**INSTRUCTIONS TO FOLLOW:**
Search the records for the line with "Screen dimensions: 1280x713". Output that line and each line after it, exactly, and stop at the end; omit pictures.

MATERIAL FOR THE TASK: Begin

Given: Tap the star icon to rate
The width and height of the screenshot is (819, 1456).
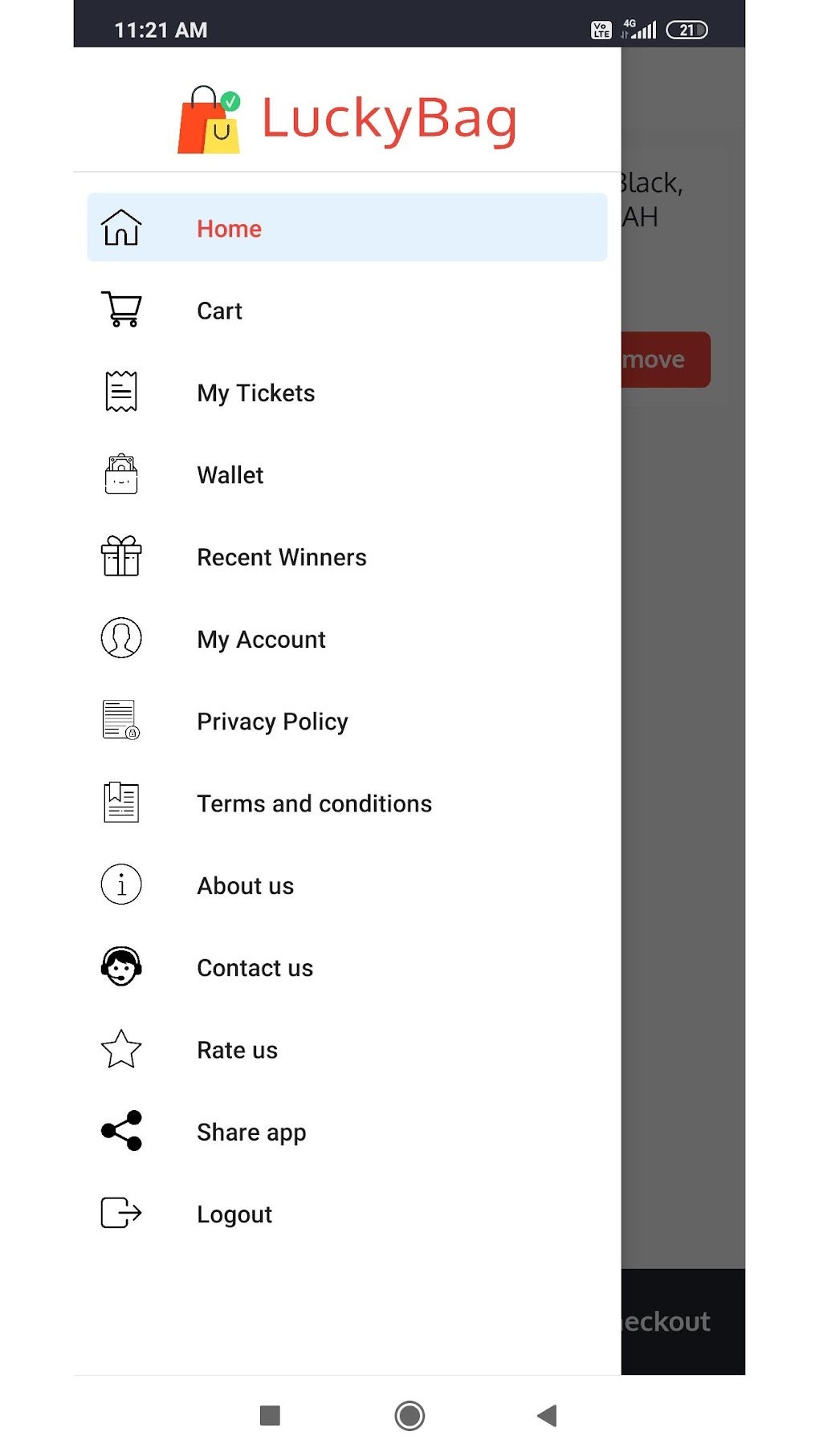Looking at the screenshot, I should pos(121,1049).
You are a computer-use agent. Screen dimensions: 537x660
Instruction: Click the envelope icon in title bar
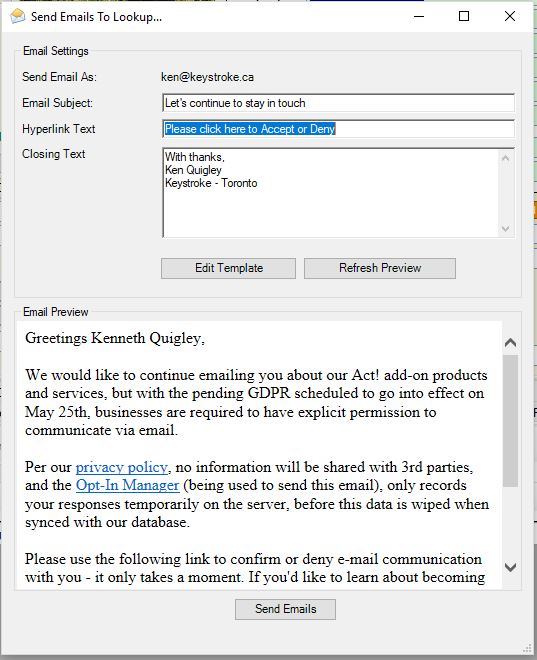(17, 16)
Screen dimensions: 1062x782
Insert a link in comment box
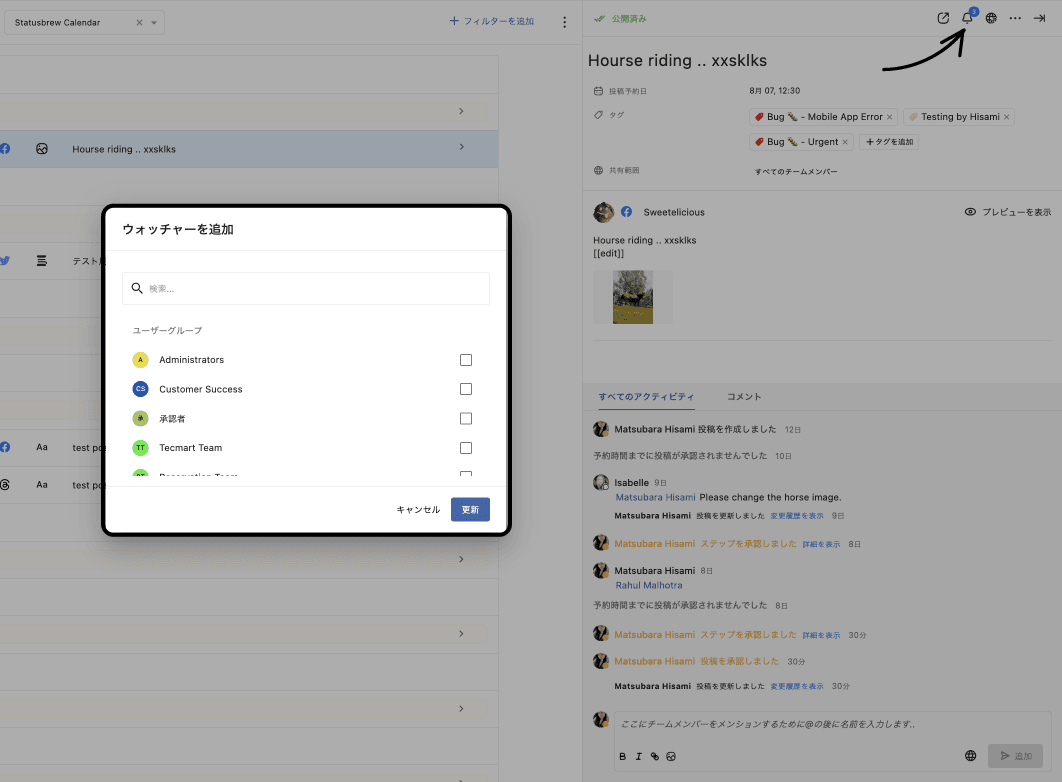(x=655, y=757)
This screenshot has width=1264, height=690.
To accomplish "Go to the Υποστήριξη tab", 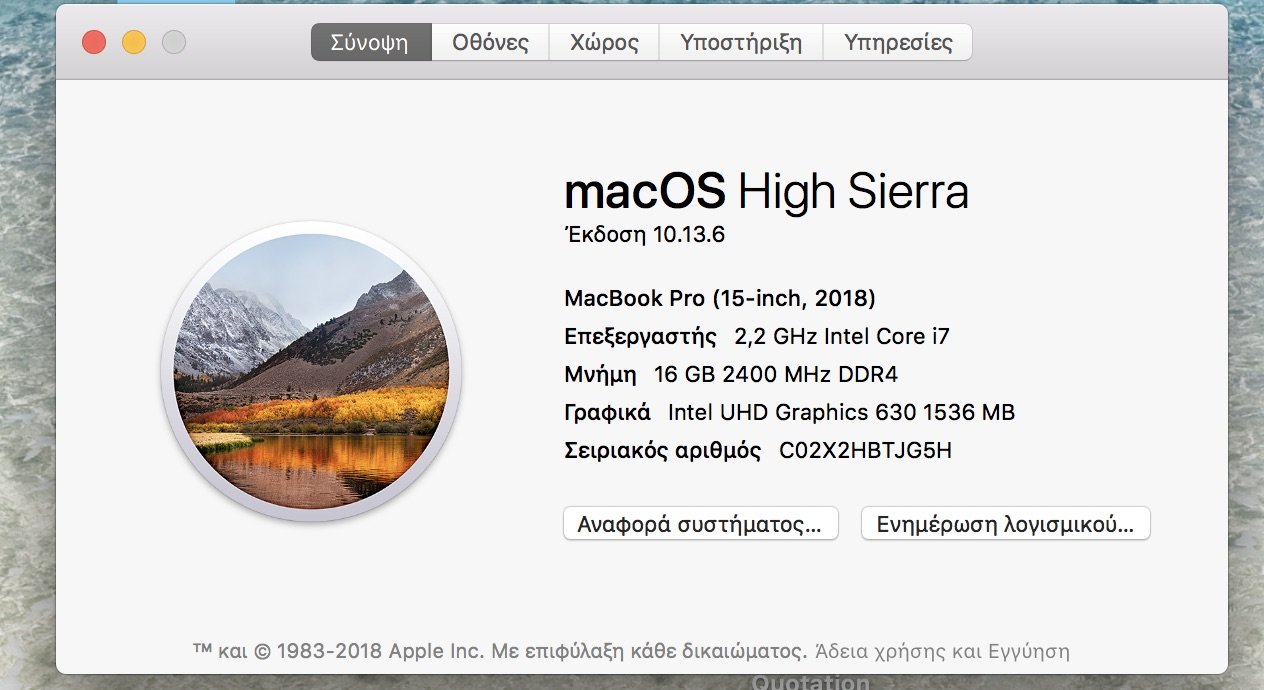I will pyautogui.click(x=741, y=43).
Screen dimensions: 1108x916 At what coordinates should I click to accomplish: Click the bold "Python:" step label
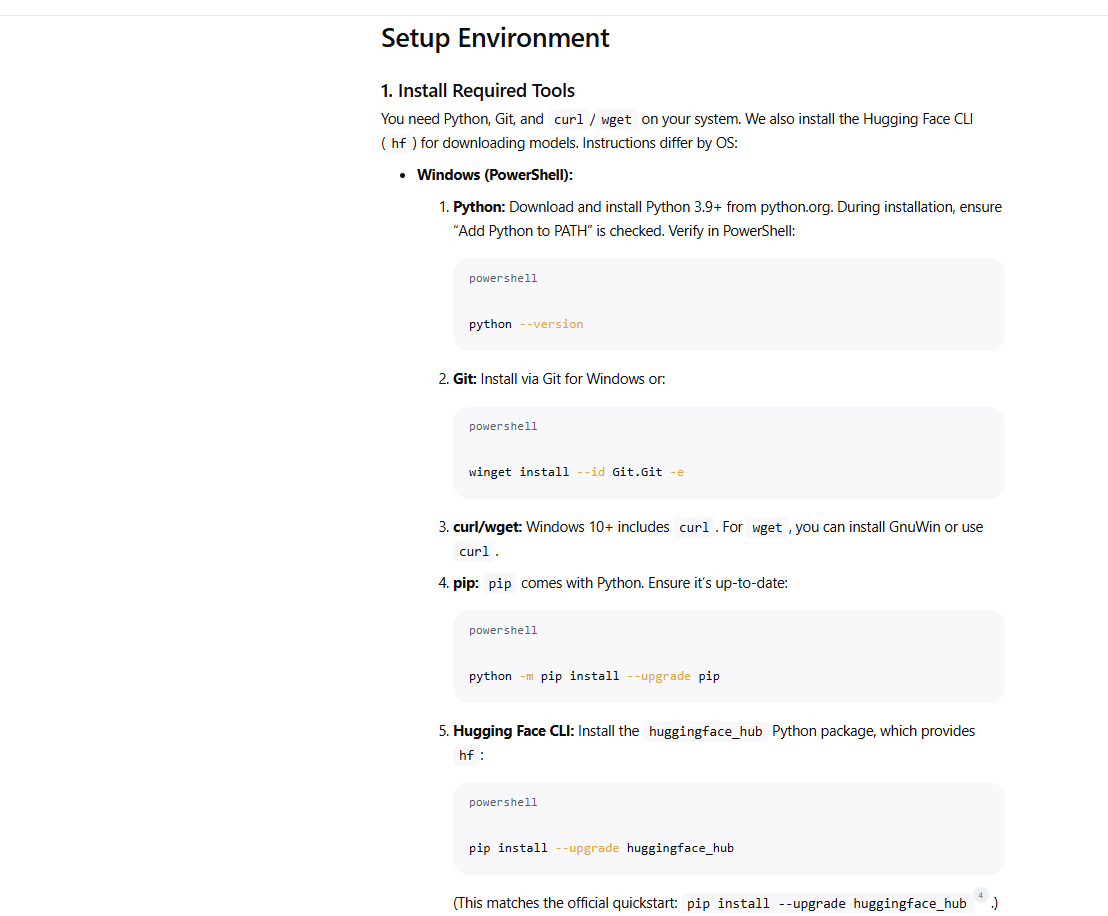tap(479, 207)
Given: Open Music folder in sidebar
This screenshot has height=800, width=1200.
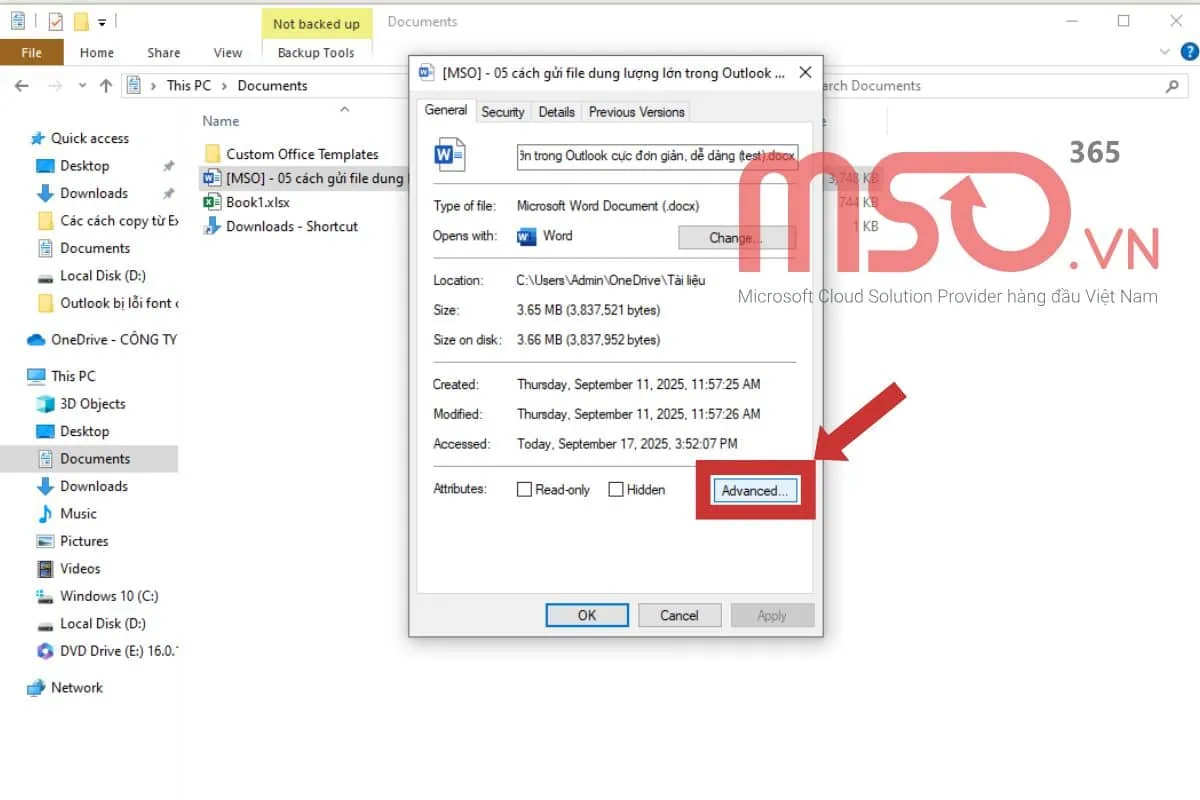Looking at the screenshot, I should click(x=78, y=513).
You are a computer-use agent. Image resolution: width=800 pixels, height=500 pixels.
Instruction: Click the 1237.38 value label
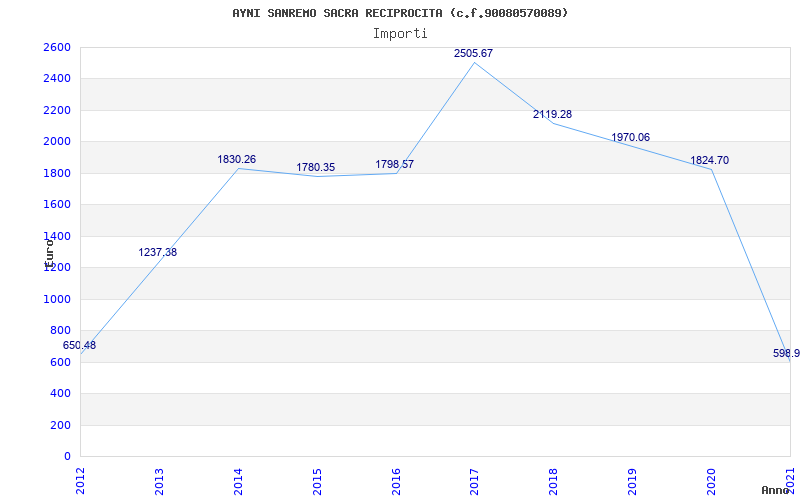coord(158,252)
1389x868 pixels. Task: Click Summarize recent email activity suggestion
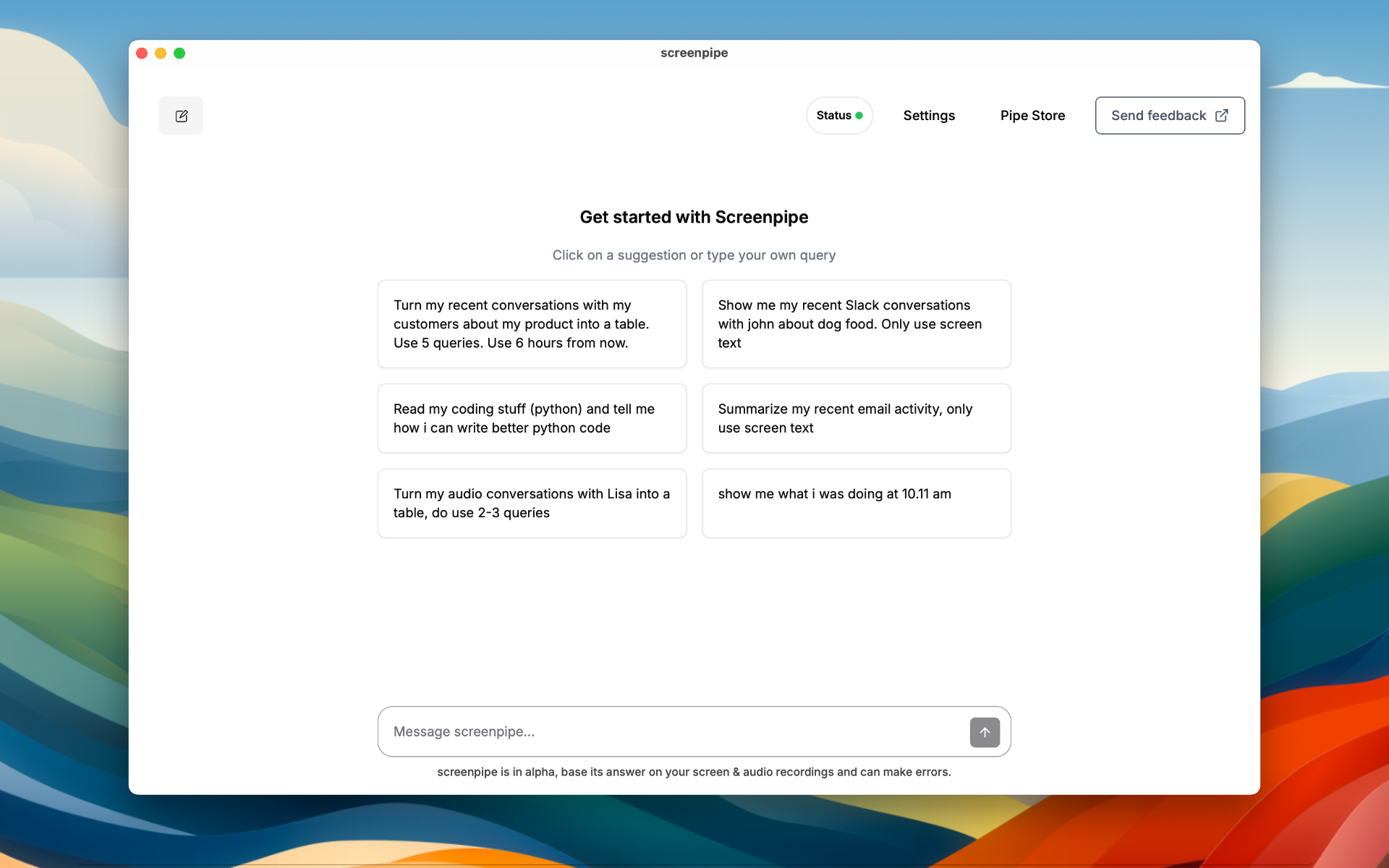tap(857, 417)
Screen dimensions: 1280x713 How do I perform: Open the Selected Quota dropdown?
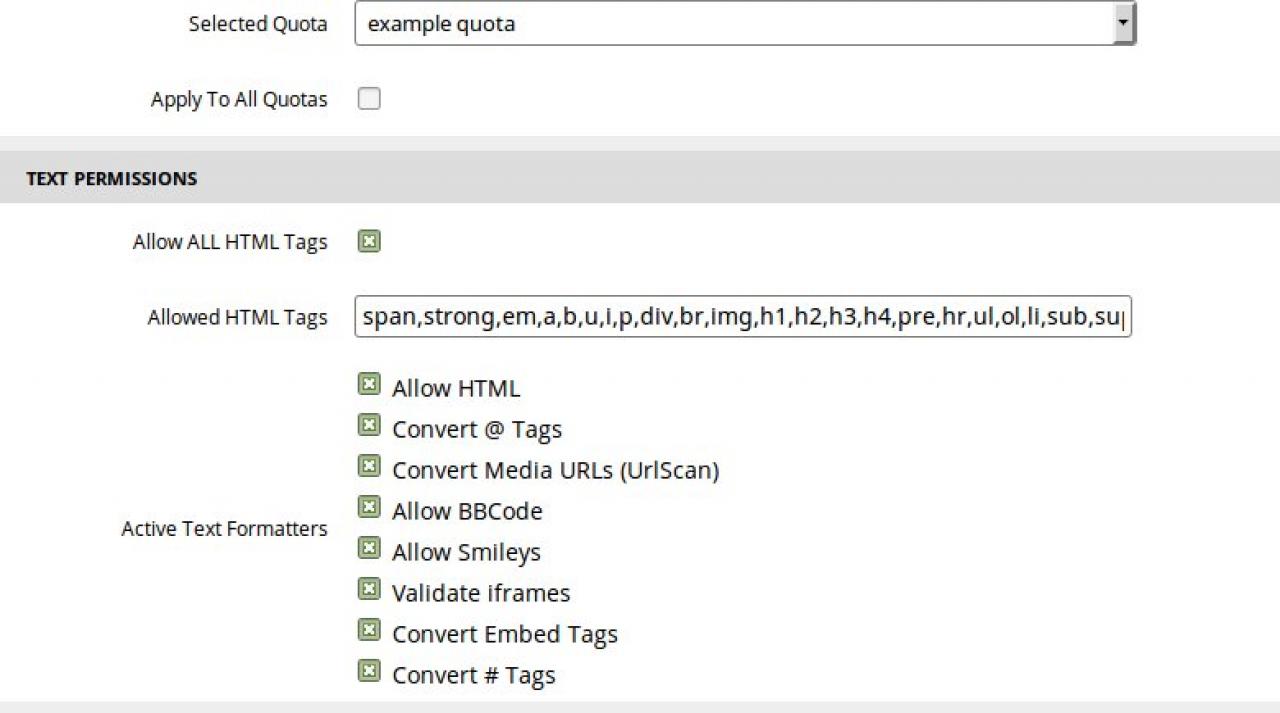tap(735, 23)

MATERIAL FOR THE TASK: End

**ANSWER BOX:**
Screen dimensions: 1280x713 How do I perform: Open the Selected Quota dropdown?
tap(735, 23)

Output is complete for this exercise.